### RECORDS FOR THIS TASK

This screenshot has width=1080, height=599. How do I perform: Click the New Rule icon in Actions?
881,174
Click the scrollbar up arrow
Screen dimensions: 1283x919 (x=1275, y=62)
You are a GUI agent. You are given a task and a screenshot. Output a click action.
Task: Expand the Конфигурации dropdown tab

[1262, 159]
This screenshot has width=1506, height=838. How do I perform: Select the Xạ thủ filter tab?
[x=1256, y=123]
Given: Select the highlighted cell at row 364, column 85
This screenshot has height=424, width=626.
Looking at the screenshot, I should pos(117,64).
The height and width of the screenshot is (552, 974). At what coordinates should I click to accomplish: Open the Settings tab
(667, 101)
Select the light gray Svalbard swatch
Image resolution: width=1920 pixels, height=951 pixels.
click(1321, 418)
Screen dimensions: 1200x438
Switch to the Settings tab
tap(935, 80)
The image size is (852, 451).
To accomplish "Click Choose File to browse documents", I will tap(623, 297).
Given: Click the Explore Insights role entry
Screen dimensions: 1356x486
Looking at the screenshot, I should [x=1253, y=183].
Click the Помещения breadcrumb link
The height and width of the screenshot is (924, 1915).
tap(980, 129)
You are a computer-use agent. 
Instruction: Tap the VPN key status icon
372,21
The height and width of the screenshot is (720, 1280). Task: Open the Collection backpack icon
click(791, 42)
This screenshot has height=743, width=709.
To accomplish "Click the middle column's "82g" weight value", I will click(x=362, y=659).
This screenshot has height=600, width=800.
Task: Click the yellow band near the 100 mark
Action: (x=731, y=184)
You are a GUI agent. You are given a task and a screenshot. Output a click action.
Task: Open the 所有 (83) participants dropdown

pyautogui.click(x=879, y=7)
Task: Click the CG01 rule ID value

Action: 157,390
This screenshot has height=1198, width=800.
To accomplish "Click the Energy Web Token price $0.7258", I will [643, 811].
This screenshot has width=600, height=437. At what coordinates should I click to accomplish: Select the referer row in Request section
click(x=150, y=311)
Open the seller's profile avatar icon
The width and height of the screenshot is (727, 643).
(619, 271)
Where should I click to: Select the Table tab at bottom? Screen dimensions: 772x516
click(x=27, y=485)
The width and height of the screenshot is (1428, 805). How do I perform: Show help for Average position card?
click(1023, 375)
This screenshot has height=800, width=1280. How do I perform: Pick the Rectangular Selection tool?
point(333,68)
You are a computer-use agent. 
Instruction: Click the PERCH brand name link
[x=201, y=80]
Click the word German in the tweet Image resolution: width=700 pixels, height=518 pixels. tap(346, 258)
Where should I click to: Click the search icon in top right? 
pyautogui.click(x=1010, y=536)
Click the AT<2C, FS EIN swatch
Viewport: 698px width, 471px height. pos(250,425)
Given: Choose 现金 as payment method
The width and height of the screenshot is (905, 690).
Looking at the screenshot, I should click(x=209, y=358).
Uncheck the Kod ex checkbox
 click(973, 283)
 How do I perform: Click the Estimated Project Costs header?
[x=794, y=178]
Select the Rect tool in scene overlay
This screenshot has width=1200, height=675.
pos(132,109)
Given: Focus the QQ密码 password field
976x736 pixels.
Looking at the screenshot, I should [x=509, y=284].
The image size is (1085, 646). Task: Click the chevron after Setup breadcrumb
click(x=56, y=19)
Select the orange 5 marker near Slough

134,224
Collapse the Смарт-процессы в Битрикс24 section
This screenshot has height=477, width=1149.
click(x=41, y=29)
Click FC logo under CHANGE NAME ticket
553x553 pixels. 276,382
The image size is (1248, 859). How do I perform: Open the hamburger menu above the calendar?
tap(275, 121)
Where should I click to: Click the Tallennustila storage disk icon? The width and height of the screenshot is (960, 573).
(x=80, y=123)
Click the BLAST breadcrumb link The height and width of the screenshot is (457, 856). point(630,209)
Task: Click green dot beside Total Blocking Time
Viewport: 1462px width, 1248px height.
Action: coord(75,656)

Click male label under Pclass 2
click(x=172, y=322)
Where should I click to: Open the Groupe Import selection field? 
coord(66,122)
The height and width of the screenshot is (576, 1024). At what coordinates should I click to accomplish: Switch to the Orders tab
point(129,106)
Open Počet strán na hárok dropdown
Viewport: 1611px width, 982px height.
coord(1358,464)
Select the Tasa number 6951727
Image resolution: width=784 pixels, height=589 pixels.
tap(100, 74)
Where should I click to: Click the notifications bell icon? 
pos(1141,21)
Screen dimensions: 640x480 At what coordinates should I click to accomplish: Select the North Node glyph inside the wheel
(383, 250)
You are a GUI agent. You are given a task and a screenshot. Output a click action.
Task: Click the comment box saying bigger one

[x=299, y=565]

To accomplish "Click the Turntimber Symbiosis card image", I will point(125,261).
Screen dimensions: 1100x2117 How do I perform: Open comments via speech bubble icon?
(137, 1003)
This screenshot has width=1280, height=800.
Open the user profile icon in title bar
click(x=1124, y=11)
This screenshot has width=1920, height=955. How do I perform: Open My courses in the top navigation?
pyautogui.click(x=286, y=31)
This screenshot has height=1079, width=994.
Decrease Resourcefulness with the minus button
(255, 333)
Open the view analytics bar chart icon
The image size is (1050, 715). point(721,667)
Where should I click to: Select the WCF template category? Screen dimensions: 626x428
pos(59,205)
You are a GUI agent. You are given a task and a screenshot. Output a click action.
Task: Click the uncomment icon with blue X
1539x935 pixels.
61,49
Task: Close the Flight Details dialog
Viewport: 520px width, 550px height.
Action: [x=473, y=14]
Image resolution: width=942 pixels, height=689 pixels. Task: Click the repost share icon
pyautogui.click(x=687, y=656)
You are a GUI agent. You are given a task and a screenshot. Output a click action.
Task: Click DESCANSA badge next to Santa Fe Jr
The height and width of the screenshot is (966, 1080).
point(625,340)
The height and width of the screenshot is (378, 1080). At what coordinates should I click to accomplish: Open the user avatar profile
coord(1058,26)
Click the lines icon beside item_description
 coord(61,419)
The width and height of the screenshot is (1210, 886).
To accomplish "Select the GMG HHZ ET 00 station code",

######

## PROBLEM DESCRIPTION
Give again each line shown above, keeping every word as it is.

## SOLUTION FOR THIS PROBLEM
This screenshot has width=1080, height=599. How do I perform: Click the New Rule icon in Actions?
881,174
Click the scrollbar up arrow
Screen dimensions: 1283x919 (x=1275, y=62)
You are a GUI agent. You are given a task and a screenshot. Output a click action.
Task: Expand the Конфигурации dropdown tab

[1262, 159]
This screenshot has width=1506, height=838. How do I perform: Select the Xạ thủ filter tab?
[x=1256, y=123]
Given: Select the highlighted cell at row 364, column 85
This screenshot has height=424, width=626.
Looking at the screenshot, I should pos(117,64).
The height and width of the screenshot is (552, 974). At what coordinates should I click to accomplish: Open the Settings tab
(667, 101)
Select the light gray Svalbard swatch
Image resolution: width=1920 pixels, height=951 pixels.
click(1321, 418)
Screen dimensions: 1200x438
Switch to the Settings tab
tap(935, 80)
The image size is (852, 451).
To accomplish "Click Choose File to browse documents", I will tap(623, 297).
Given: Click the Explore Insights role entry
Screen dimensions: 1356x486
Looking at the screenshot, I should [x=1253, y=183].
Click the Помещения breadcrumb link
The height and width of the screenshot is (924, 1915).
tap(980, 129)
You are a computer-use agent. 
Instruction: Tap the VPN key status icon
372,21
The height and width of the screenshot is (720, 1280). Task: Open the Collection backpack icon
click(791, 42)
This screenshot has height=743, width=709.
To accomplish "Click the middle column's "82g" weight value", I will click(x=362, y=659).
This screenshot has height=600, width=800.
Task: Click the yellow band near the 100 mark
Action: (x=731, y=184)
You are a GUI agent. You are given a task and a screenshot. Output a click action.
Task: Open the 所有 (83) participants dropdown

pyautogui.click(x=879, y=7)
Task: Click the CG01 rule ID value

Action: 157,390
This screenshot has height=1198, width=800.
To accomplish "Click the Energy Web Token price $0.7258", I will [643, 811].
This screenshot has width=600, height=437. At what coordinates should I click to accomplish: Select the referer row in Request section
click(x=150, y=311)
Open the seller's profile avatar icon
The width and height of the screenshot is (727, 643).
(619, 271)
Where should I click to: Select the Table tab at bottom? Screen dimensions: 772x516
click(x=27, y=485)
The width and height of the screenshot is (1428, 805). How do I perform: Show help for Average position card?
click(1023, 375)
This screenshot has height=800, width=1280. How do I perform: Pick the Rectangular Selection tool?
point(333,68)
You are a computer-use agent. 
Instruction: Click the PERCH brand name link
[x=201, y=80]
Click the word German in the tweet Image resolution: width=700 pixels, height=518 pixels. tap(346, 258)
Where should I click to: Click the search icon in top right? 
pyautogui.click(x=1010, y=536)
Click the AT<2C, FS EIN swatch
Viewport: 698px width, 471px height. pos(250,425)
Given: Choose 现金 as payment method
The width and height of the screenshot is (905, 690).
Looking at the screenshot, I should click(x=209, y=358).
Uncheck the Kod ex checkbox
 click(973, 283)
 How do I perform: Click the Estimated Project Costs header?
[x=794, y=178]
Select the Rect tool in scene overlay
This screenshot has width=1200, height=675.
pos(132,109)
Given: Focus the QQ密码 password field
976x736 pixels.
Looking at the screenshot, I should [x=509, y=284].
The image size is (1085, 646). Task: Click the chevron after Setup breadcrumb
click(x=56, y=19)
Select the orange 5 marker near Slough

134,224
Collapse the Смарт-процессы в Битрикс24 section
This screenshot has height=477, width=1149.
click(x=41, y=29)
Click FC logo under CHANGE NAME ticket
553x553 pixels. 276,382
The image size is (1248, 859). How do I perform: Open the hamburger menu above the calendar?
tap(275, 121)
Where should I click to: Click the Tallennustila storage disk icon? The width and height of the screenshot is (960, 573).
(x=80, y=123)
Click the BLAST breadcrumb link The height and width of the screenshot is (457, 856). point(630,209)
Task: Click green dot beside Total Blocking Time
Viewport: 1462px width, 1248px height.
Action: coord(75,656)

Click male label under Pclass 2
click(x=172, y=322)
Where should I click to: Open the Groupe Import selection field? 
coord(66,122)
The height and width of the screenshot is (576, 1024). At what coordinates should I click to accomplish: Switch to the Orders tab
point(129,106)
Open Počet strán na hárok dropdown
Viewport: 1611px width, 982px height.
coord(1358,464)
Select the Tasa number 6951727
Image resolution: width=784 pixels, height=589 pixels.
tap(100, 74)
Where should I click to: Click the notifications bell icon? 
pos(1141,21)
Screen dimensions: 640x480 At what coordinates should I click to accomplish: Select the North Node glyph inside the wheel
(383, 250)
You are a GUI agent. You are given a task and a screenshot. Output a click action.
Task: Click the comment box saying bigger one

[x=299, y=565]

To accomplish "Click the Turntimber Symbiosis card image", I will point(125,261).
Screen dimensions: 1100x2117 How do I perform: Open comments via speech bubble icon?
(137, 1003)
This screenshot has width=1280, height=800.
Open the user profile icon in title bar
click(x=1124, y=11)
This screenshot has width=1920, height=955. How do I perform: Open My courses in the top navigation?
pyautogui.click(x=286, y=31)
This screenshot has height=1079, width=994.
Decrease Resourcefulness with the minus button
(255, 333)
Open the view analytics bar chart icon
The image size is (1050, 715). point(721,667)
Where should I click to: Select the WCF template category? Screen dimensions: 626x428
pos(59,205)
You are a GUI agent. You are given a task and a screenshot. Output a click action.
Task: Click the uncomment icon with blue X
1539x935 pixels.
61,49
Task: Close the Flight Details dialog
Viewport: 520px width, 550px height.
Action: [x=473, y=14]
Image resolution: width=942 pixels, height=689 pixels. Task: Click the repost share icon
pyautogui.click(x=687, y=656)
You are a GUI agent. You are given a task and a screenshot. Output a click action.
Task: Click DESCANSA badge next to Santa Fe Jr
The height and width of the screenshot is (966, 1080).
point(625,340)
The height and width of the screenshot is (378, 1080). At what coordinates should I click to accomplish: Open the user avatar profile
coord(1058,26)
Click the lines icon beside item_description
 coord(61,419)
The width and height of the screenshot is (1210, 886).
To accomplish "Select the GMG HHZ ET 00 station code",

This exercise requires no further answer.